More than 30 hours on complex, multi-step tasks. Anthropic noted this duration changes what's architecturally feasible for autonomous engineering work. Individual results vary by task structure.
What is ASL-3 and why does it apply to Sonnet 4.5?
ASL-3 (AI Safety Level 3) is Anthropic's framework level for models requiring additional safeguards. Sonnet 4.5 is the first Claude model released under ASL-3 protections, which include classifiers screening inputs and outputs for CBRN-related content. False positive rates have decreased by a factor of 10 since initial deployment.
What is the Claude Agent SDK and how does it relate to this model?
The Claude Agent SDK launched alongside Sonnet 4.5. It gives you access to the same agent infrastructure that powers Claude Code: memory management across long tasks, permission systems, and subagent coordination. Use it to build custom agents on the same foundation.
What alignment improvements came with Sonnet 4.5?
Substantial reductions in sycophancy, deception, power-seeking, encouragement of delusional thinking, and compliance with harmful system prompts, measured via an automated behavioral auditor. The model also improved defenses against prompt injection attacks for computer use and agentic capabilities.

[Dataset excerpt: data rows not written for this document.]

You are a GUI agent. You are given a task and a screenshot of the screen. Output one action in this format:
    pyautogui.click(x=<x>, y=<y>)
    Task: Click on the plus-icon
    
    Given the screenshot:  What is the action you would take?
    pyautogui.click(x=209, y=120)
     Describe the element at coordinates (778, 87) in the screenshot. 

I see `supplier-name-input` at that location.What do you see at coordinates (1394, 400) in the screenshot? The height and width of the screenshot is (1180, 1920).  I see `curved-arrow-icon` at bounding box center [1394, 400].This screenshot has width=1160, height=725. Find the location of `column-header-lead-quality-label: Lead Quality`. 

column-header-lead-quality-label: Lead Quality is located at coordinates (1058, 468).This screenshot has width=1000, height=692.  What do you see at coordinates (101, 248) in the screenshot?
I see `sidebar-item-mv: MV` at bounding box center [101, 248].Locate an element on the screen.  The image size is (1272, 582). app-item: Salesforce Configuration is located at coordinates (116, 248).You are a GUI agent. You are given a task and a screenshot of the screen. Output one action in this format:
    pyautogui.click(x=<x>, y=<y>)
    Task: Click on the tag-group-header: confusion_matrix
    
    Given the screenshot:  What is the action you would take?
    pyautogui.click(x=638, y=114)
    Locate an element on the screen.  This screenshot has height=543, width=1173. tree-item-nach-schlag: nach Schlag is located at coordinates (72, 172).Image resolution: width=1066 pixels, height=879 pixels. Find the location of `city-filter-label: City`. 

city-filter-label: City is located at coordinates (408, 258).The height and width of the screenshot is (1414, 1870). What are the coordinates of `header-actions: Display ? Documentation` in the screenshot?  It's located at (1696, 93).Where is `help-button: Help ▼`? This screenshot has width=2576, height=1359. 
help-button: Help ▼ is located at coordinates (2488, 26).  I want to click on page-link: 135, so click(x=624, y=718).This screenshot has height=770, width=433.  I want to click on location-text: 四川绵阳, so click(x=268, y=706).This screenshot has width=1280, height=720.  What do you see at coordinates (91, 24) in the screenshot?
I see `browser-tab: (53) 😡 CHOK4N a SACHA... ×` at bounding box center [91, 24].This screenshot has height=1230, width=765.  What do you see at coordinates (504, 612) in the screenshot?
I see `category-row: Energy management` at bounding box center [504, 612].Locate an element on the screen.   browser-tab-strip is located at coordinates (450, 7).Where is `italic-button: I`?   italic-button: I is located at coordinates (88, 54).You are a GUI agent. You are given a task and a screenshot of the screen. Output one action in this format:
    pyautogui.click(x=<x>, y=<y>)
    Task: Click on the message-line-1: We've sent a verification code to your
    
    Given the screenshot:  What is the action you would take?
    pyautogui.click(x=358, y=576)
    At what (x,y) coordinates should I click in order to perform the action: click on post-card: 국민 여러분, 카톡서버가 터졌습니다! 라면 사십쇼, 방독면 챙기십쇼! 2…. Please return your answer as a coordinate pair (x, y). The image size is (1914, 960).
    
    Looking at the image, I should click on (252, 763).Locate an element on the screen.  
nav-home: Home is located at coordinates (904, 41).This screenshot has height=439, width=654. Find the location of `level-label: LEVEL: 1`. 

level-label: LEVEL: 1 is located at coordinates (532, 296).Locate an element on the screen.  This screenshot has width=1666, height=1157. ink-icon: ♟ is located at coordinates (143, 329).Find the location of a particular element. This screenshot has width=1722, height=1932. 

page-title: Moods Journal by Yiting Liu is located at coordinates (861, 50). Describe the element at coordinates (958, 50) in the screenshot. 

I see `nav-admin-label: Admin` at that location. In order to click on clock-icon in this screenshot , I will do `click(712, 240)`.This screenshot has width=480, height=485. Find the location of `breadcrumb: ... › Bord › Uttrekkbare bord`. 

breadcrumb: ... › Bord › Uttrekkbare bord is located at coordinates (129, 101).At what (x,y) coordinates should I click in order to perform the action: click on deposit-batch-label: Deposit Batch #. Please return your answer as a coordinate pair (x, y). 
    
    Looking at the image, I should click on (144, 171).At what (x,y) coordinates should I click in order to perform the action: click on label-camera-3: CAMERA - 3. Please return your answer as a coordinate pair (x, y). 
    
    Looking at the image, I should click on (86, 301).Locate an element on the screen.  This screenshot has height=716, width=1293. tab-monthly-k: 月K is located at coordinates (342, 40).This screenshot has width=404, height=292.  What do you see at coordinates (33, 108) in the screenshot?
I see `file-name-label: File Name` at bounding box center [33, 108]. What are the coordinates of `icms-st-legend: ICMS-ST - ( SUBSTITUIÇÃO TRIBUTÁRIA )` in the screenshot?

Why did specialists in finance, law, medicine, and STEM find Sonnet 4.5 significantly better than previous models?
Professionals assessed domain-specific knowledge and reasoning in Anthropic's expert evaluations. Results showed substantially better performance compared to older models, including Opus 4.1. The intelligence improvements extend beyond coding benchmarks.
Is Sonnet 4.5 priced differently from Sonnet 4?
Current pricing is shown on this page. AI Gateway routes across providers, and rates may vary by provider.